Data to examine:

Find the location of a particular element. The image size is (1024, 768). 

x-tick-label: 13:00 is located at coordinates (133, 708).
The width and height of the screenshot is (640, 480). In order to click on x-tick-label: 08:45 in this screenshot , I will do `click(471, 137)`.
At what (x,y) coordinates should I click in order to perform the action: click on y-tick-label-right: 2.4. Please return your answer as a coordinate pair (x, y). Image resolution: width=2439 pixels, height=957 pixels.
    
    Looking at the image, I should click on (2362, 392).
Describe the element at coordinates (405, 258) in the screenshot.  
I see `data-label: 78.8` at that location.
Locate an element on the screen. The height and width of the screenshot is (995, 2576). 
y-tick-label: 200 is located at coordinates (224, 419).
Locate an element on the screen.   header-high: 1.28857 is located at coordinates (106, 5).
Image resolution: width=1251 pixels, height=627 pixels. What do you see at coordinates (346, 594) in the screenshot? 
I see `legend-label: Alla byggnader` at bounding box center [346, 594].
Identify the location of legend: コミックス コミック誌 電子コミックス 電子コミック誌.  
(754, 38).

To-do item: Render the data above as a Markdown table with the columns Row and Content, numbering each line in order and leaving out blank lines.

Your response:
| Row | Content |
|---|---|
| 1 | Find the location of a particular element. The image size is (1024, 768).  |
| 2 | x-tick-label: 13:00 is located at coordinates (133, 708). |
| 3 | The width and height of the screenshot is (640, 480). In order to click on x-tick-label: 08:45 in this screenshot , I will do `click(471, 137)`. |
| 4 | At what (x,y) coordinates should I click in order to perform the action: click on y-tick-label-right: 2.4. Please return your answer as a coordinate pair (x, y). Image resolution: width=2439 pixels, height=957 pixels. |
| 5 |     Looking at the image, I should click on (2362, 392). |
| 6 | Describe the element at coordinates (405, 258) in the screenshot.   |
| 7 | I see `data-label: 78.8` at that location. |
| 8 | Locate an element on the screen. The height and width of the screenshot is (995, 2576).  |
| 9 | y-tick-label: 200 is located at coordinates (224, 419). |
| 10 | Locate an element on the screen.   header-high: 1.28857 is located at coordinates (106, 5). |
| 11 | Image resolution: width=1251 pixels, height=627 pixels. What do you see at coordinates (346, 594) in the screenshot?  |
| 12 | I see `legend-label: Alla byggnader` at bounding box center [346, 594]. |
| 13 | Identify the location of legend: コミックス コミック誌 電子コミックス 電子コミック誌.   |
| 14 | (754, 38). |